# Optimizing Collaborative Filtering with Spark ALS


This notebook implements a Collaborative Filtering recommendation system using Apache Spark’s ALS (Alternating Least Squares) algorithm. Given the inefficiency of SVD (Singular Value Decomposition) for large datasets, we leverage Spark to optimize performance and scalability.

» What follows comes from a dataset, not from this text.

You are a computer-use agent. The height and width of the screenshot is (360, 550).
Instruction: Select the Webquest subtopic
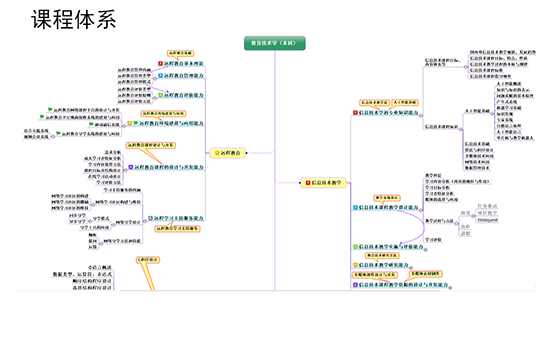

The workflow includes:
* Data loading & preprocessing with PySpark.
* Exploratory Data Analysis (EDA) to understand user-item interactions.
* Training & evaluating an ALS model to predict user preferences.
* Generating top-3 product recommendations for each user.

 Import necessary libraries:  PySpark offers distributed computing features that are critical for managing massive data processing.

In [1]:
# Install PySpark
!pip install pyspark

# Import required libraries
from pyspark.sql import SparkSession
from pyspark.sql.functions import col, explode, count, mean , desc
import requests
import os

# Initialize ALS model
from pyspark.ml.recommendation import ALS
from pyspark.ml.evaluation import RegressionEvaluator
from pyspark.sql.functions import explode



## Spark Session Initialization
The first step in PySpark programming is to create a Spark session.  Our dispersed computations have a unified context thanks to this session.

In [2]:
# Initialize session
spark = SparkSession.builder.appName("Collaborative Filtering with ALS").getOrCreate()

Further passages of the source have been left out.